* **Task instructions**: In the forum thread on duck confit below, how long does carloschef say confit should age in the fat in a fridge?

I will be trying out a confit of breast in my restaurant in the next couple of days. I will post the outcome and and method I followed.


----------



## tonyc

Blueicus said:


> confit is a general French word related to a relatively moist method of preservation


Technically speaking, when you use fat to cook/preserve it is dry, as there is no water in fat.

Also, true confit has to be at least lightly cured, and then slow cooked in its own fat. Not fat from a different animal.

As a big fan of both duck breast and duck confit (there is absolutely nothing better in this world than cassoulet), I would avoid confiting the breast solely on the basis that there are so many better ways of preparing the breast. But since we are playing around, why not cure and smoke the breast first (like margret de canard), then do the confit.


----------



## carloschef

I make Confit regularly from duck legs its a very time consuming process done correctly and it must be aged in the fat to achieve a real confit flavour, I find 3 weeks about enough in a fridge


----------



## joe b

I think duck breasts are great pan roasted to get that crispy skin but a nice medium.

Confit is definitely the way to go for legs, that being said. I think if you wanted to keep with the same "spirit" of old school preserving. Get some instacure and robocoupe that with your regular salt and herbs and press it to preserve it more in the fashion of bacon. Preserved foods, whether it be confit, smoked, dried, or any other method, a little goes a long way. Like eating 4oz of pork rillette - ew.

* **Data**:
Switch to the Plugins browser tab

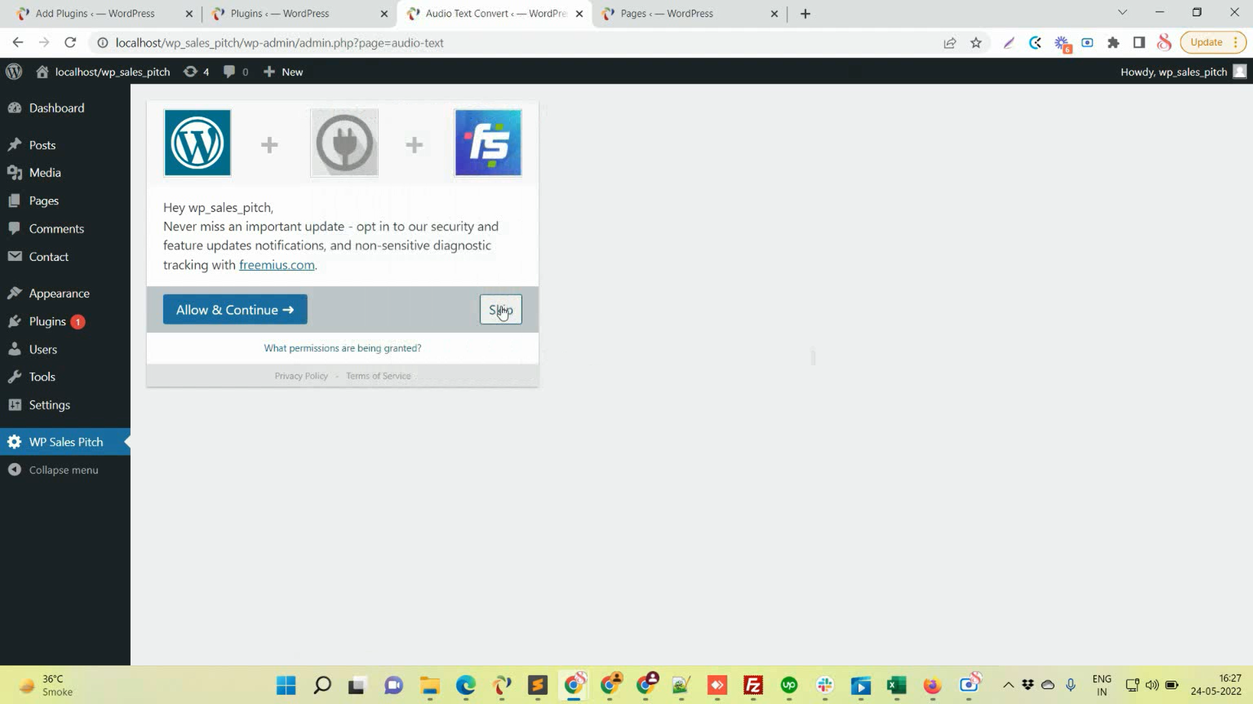[x=300, y=14]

* **Task answer**: About three weeks.